EXTRACT PROVIDED:
════════
The contract is strict: the program, the optimizer, the dataset, and the epochs= count must all be the same across the interrupted and resumed runs. If you change them, the backup is invalid and the trainer will refuse to load it.

BackupAndRestore is for fault tolerance. ProgramCheckpoint is for preserving the best program. They do different jobs even though both write files; on a long, real run you will want both.

CSVLogger — Append Metrics to a CSV

The problem. The progress bar shows metrics as they go, but when you want to plot them — to compare two training runs, or to make a figure for a report — you need them in a file.

The fix. CSVLogger appends one row per epoch to a CSV file, with one column per metric.

log = synalinks.callbacks.CSVLogger(
    filepath="run_001.csv",
    append=True,   # don't blow away an existing log on re-run
)

The resulting file plays nicely with pandas.read_csv, matplotlib, spreadsheets, anything. No structured logging service required for the basics.

Monitor — MLflow Integration (Guide 9)

Synalinks also ships a Monitor callback that logs everything CSVLogger does — plus the program plot and the saved program itself — to an MLflow tracking server. You usually do not instantiate it directly; the recommended path is

synalinks.enable_observability(
    tracking_uri="http://localhost:5000",
    experiment_name="my_experiment",
)

which configures both the Monitor hook (per-call traces) and the Monitor callback (per-epoch metrics) for you. Guide 9 covers the observability story end-to-end.

Putting Them Together

In production you usually run all four operational callbacks at once. The list is short and the order does not matter much (each one does its own thing on on_epoch_end):

history = await program.fit(
    x=x_train,
    y=y_train,
    epochs=20,
    validation_split=0.2,
    callbacks=[
        synalinks.callbacks.BackupAndRestore(backup_dir="./backup"),
        synalinks.callbacks.ProgramCheckpoint(
            filepath="best.program.json",
            monitor="val_reward",
            mode="max",
            save_best_only=True,
        ),
        synalinks.callbacks.EarlyStopping(
            monitor="val_reward",
            mode="max",
            patience=3,
            restore_best_variables=True,
        ),
        synalinks.callbacks.CSVLogger(filepath="run.csv"),
    ],
)

That four-line list captures the operational reality of training something at LM-call cost: back up so a crash does not lose work; checkpoint so the peak is preserved; stop early so we do not burn budget after improvement plateaus; log to CSV for the post-mortem.

Writing a Custom Callback

When none of the built-ins do what you want, subclass synalinks.callbacks.Callback and override the hooks you care about. A toy example — a callback that prints a one-line summary at the end of each epoch:

class TerseLogger(synalinks.callbacks.Callback):
    def on_epoch_end(self, epoch, logs=None):
        logs = logs or {}
        msg = " ".join(f"{k}={v:.3f}" for k, v in sorted(logs.items()))
        print(f"[epoch {epoch:02d}] {msg}")
════════
DATA PROVIDED:
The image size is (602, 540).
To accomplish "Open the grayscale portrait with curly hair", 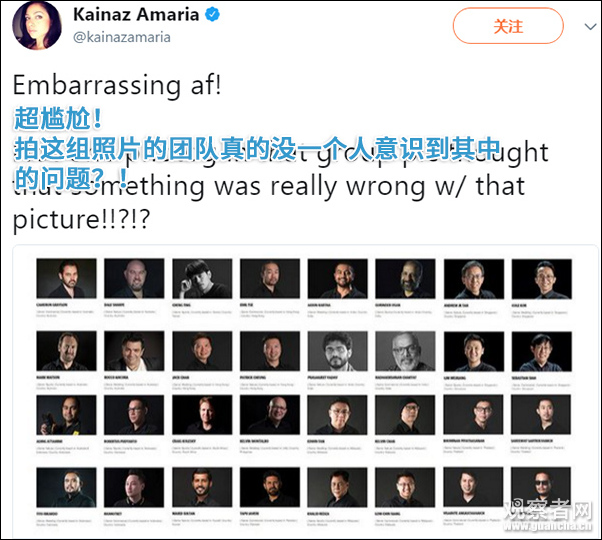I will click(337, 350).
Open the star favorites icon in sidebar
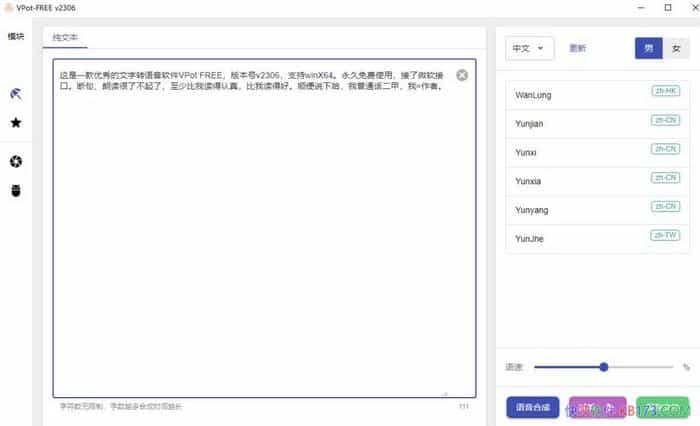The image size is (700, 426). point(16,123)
════════
PROBLEMS AND TASKS:
a - In the callbacks guide, list every callback class passed in the callbacks list of the program.fit example under "Putting Them Together".
b - Render this sentence from the callbacks guide in Spanish: "CSVLogger appends one row per epoch to a CSV file, with one column per metric."
c - Carry on writing the Synalinks callbacks guide from the point where it stops.

RESPONSES PER TASK:
a - BackupAndRestore, ProgramCheckpoint, EarlyStopping, CSVLogger

b - CSVLogger añade una fila por época a un archivo CSV, con una columna por métrica.

c -
Inside a hook you can also reach the live program via self.program. That makes it possible to, for example, snapshot the current value of a specific trainable variable to a structured log:

class InstructionLogger(synalinks.callbacks.Callback):
    def __init__(self, module_name, out_path):
        super().__init__()
        self.module_name = module_name
        self.out_path = out_path

    def on_epoch_end(self, epoch, logs=None):
        mod = self.program.get_module(self.module_name)
        # The current instruction text the LM is seeing:
        instruction = mod.instruction.get()
        with open(self.out_path, "a") as f:
            f.write(f"epoch={epoch}\n{instruction}\n\n")

Two rules of thumb when writing callbacks:

  1. Read, do not write, mid-batch. The on_train_batch_* hooks fire dozens of times per epoch. Anything heavier than a print belongs in on_epoch_end instead.
  2. Mutate the program with care. A callback can call self.program.set_variables(...) and the change will take effect; but every other callback in the list runs against the mutated state too. Reserve direct mutation for callbacks designed to do so, like EarlyStopping(restore_best_variables=True).

The Lifecycle, Pictured

sequenceDiagram
    participant fit as program.fit()
    participant cbs as callbacks
    fit->>cbs: on_train_begin
    loop each epoch
        fit->>cbs: on_epoch_begin
        loop each batch
            fit->>cbs: on_train_batch_begin
            fit->>fit: train on batch
            fit->>cbs: on_train_batch_end
        end
        opt validation_data given
            fit->>cbs: on_test_begin
            fit->>fit: evaluate on val set
            fit->>cbs: on_test_end
        end
        fit->>cbs: on_epoch_end
    end
    fit->>cbs: on_train_end

Read top-to-bottom: on_train_begin fires once at the start, then each epoch fires its own begin/end with a stream of batch hooks in between. Validation, when present, slots in before on_epoch_end — which is why metric keys like val_reward already have values when on_epoch_end runs.

Failure Modes Worth Watching For

  • Wrong monitor name. Callbacks that take a monitor= argument (EarlyStopping, ProgramCheckpoint) silently no-op if the key is not in logs. If you compiled the program with metrics=[BinaryF1Score(average="macro")], the key is val_binary_f1_score — not val_f1, not val_macro_f1. Print history.history.keys() after a short run to discover the exact names.
  • mode="min" on a reward. Synalinks rewards are maximized by convention (higher = better); accidentally passing mode="min" will make the callback stop training as the reward improves. The default mode="auto" infers direction from the metric name and is usually correct.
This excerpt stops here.